(PROBLEM TO WORK ON) From the material below, copy each line that holds the word "accomplish".

(AVAILABLE DATA)
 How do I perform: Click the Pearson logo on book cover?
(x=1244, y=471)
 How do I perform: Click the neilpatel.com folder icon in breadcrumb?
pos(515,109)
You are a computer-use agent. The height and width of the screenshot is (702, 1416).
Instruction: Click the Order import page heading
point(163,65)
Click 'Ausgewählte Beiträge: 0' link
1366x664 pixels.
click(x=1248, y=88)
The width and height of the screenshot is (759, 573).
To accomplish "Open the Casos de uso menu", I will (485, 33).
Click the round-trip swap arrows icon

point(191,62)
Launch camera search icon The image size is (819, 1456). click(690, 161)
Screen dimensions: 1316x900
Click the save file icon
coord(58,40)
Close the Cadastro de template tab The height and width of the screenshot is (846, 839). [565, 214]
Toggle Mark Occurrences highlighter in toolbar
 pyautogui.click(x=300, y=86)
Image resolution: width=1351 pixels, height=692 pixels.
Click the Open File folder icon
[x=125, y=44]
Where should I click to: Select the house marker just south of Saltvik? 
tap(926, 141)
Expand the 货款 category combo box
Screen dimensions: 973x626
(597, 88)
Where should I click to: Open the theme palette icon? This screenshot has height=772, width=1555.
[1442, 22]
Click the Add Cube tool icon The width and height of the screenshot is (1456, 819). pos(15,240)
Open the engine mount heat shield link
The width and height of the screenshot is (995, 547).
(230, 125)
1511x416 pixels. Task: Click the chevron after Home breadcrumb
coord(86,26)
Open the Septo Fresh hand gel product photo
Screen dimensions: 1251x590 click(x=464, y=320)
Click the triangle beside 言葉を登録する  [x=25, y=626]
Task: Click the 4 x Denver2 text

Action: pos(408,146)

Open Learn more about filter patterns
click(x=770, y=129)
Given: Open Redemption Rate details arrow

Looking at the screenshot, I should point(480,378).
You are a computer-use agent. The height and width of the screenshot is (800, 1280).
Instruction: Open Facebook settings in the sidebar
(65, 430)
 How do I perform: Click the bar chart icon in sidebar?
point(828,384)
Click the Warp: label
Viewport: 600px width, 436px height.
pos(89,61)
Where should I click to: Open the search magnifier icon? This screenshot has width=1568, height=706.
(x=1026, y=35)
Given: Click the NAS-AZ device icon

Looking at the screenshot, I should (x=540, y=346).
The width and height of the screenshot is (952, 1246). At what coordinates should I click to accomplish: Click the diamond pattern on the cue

(WRITTEN SOLUTION)
To accomplish "Open the Casos de uso menu", I will (485, 33).
The width and height of the screenshot is (952, 1246). At what coordinates should I click to accomplish: Click the diamond pattern on the cue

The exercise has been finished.